## What the exercise asks
Reproduce the data below verbatim, omitting the pictures.

## Data rows
=====

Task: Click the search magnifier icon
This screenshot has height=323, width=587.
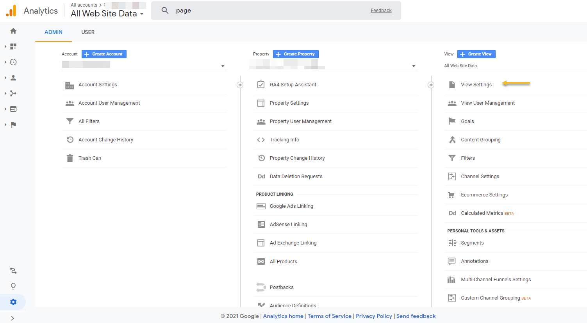Action: tap(164, 10)
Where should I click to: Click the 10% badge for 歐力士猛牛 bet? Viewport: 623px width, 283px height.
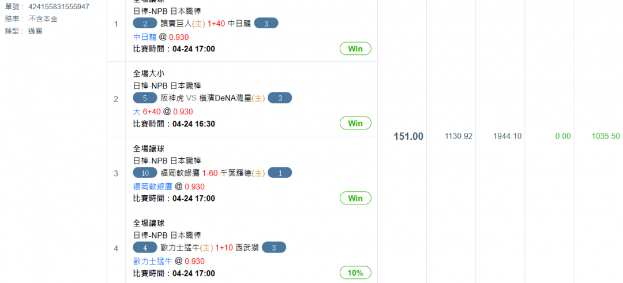(355, 273)
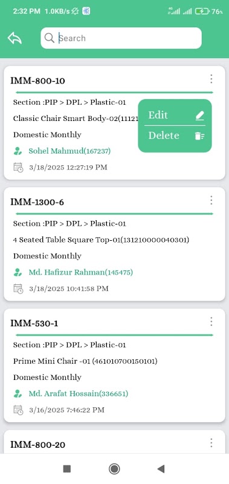The width and height of the screenshot is (229, 484).
Task: Open three-dot menu for IMM-530-1
Action: [x=211, y=322]
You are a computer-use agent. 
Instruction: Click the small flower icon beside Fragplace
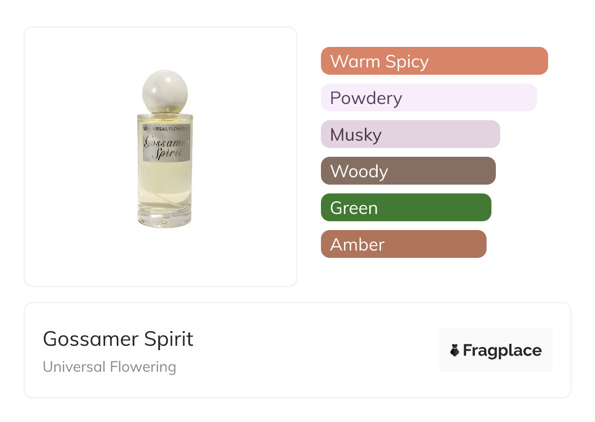point(455,350)
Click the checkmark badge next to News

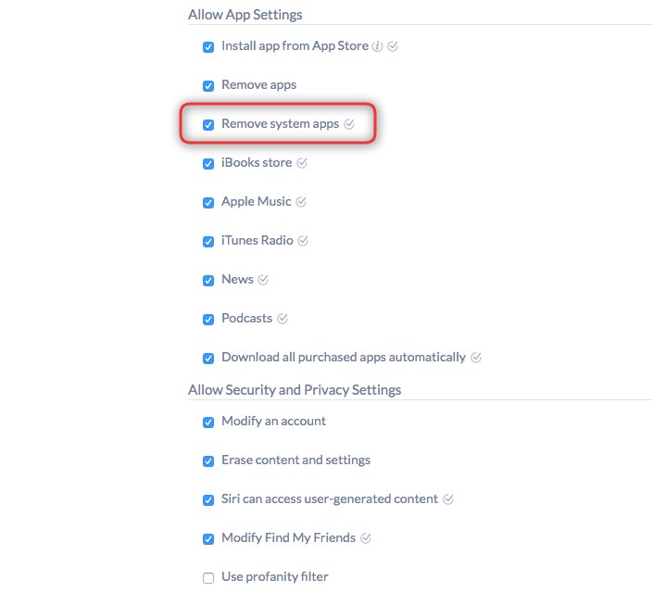pos(263,280)
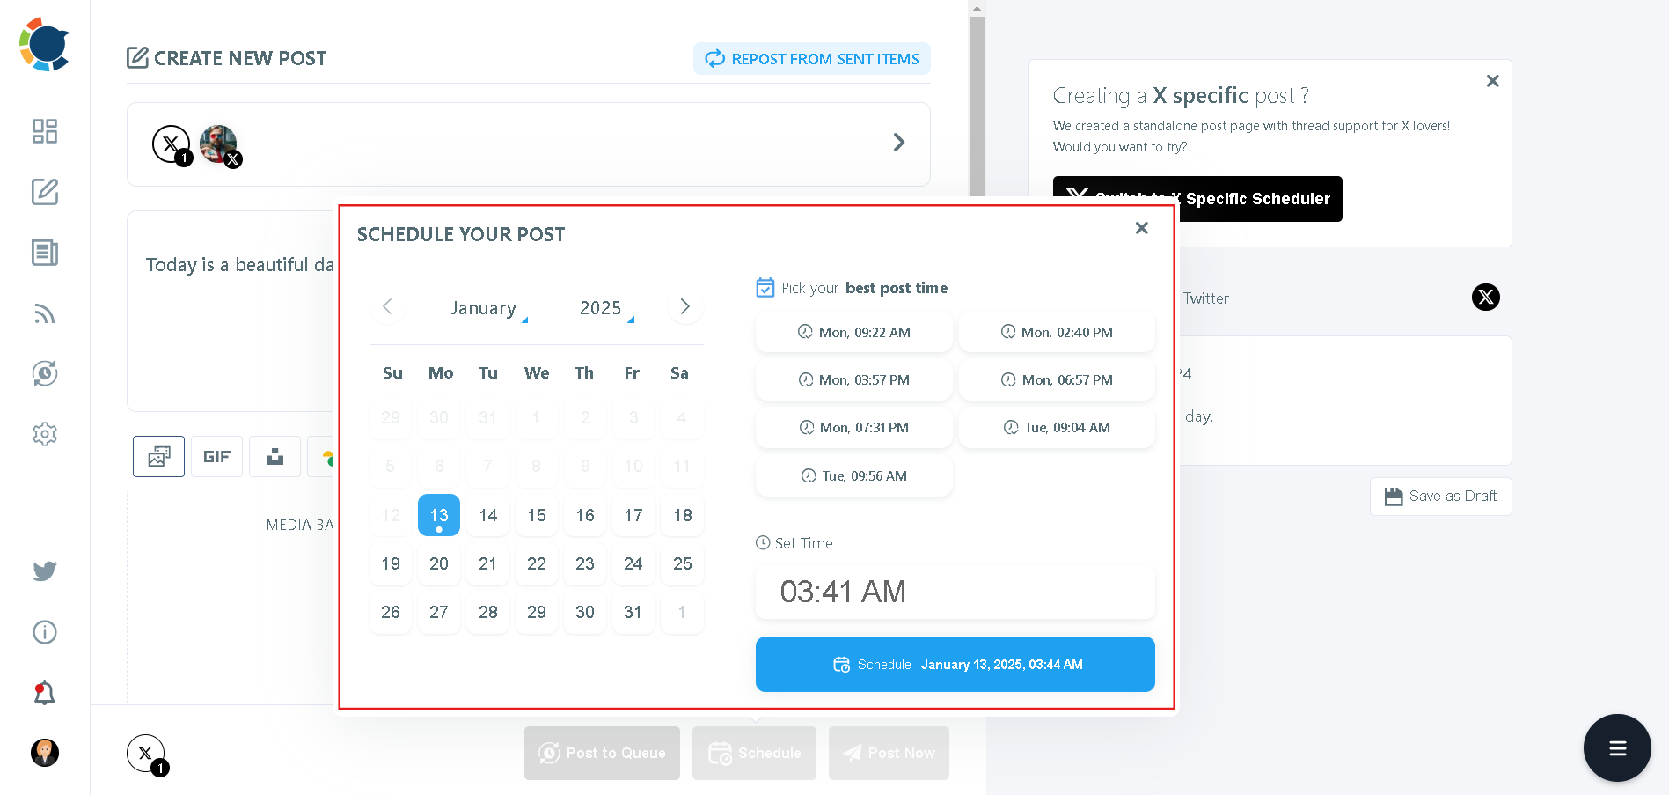
Task: Click Repost From Sent Items
Action: coord(810,58)
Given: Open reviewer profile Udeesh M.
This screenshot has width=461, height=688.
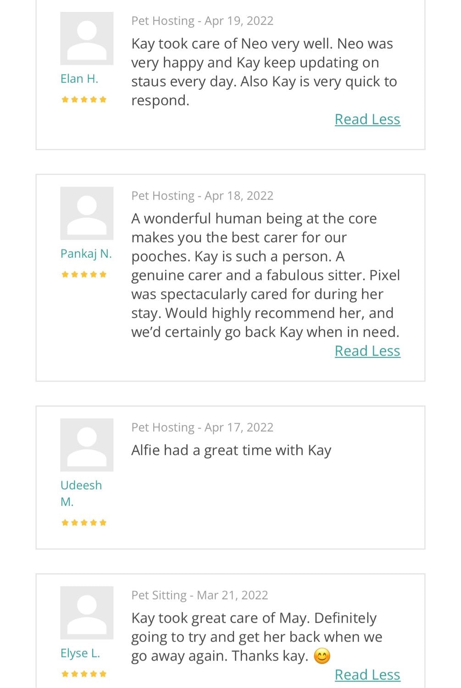Looking at the screenshot, I should (81, 493).
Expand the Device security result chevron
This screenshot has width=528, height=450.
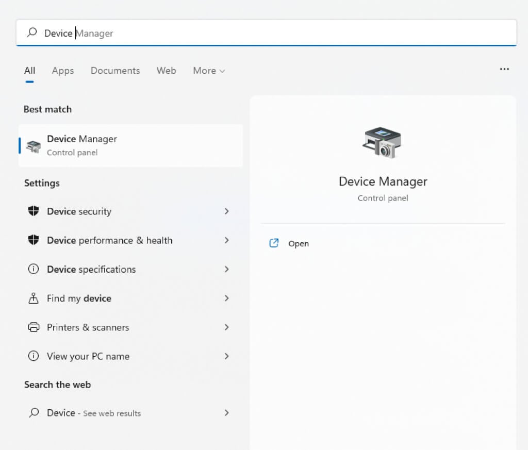pos(226,211)
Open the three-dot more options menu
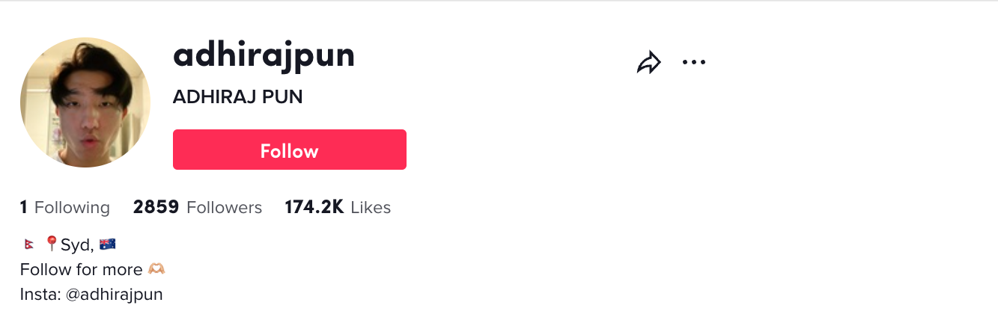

=====

## Task result
Task: Click the search magnifier icon
This screenshot has height=323, width=587.
Action: tap(164, 10)
Where should I click to: Click the 10% badge for 歐力士猛牛 bet? Viewport: 623px width, 283px height.
(355, 273)
The width and height of the screenshot is (229, 484).
Task: Open three-dot menu for IMM-530-1
Action: [x=211, y=322]
You are a computer-use agent. 
Instruction: Click the small flower icon beside Fragplace
point(455,350)
Click the checkmark badge next to News

pos(263,280)
Task: Click Repost From Sent Items
Action: coord(810,58)
Given: Open reviewer profile Udeesh M.
This screenshot has width=461, height=688.
Looking at the screenshot, I should (81, 493).
Expand the Device security result chevron
This screenshot has width=528, height=450.
pos(226,211)
Open the three-dot more options menu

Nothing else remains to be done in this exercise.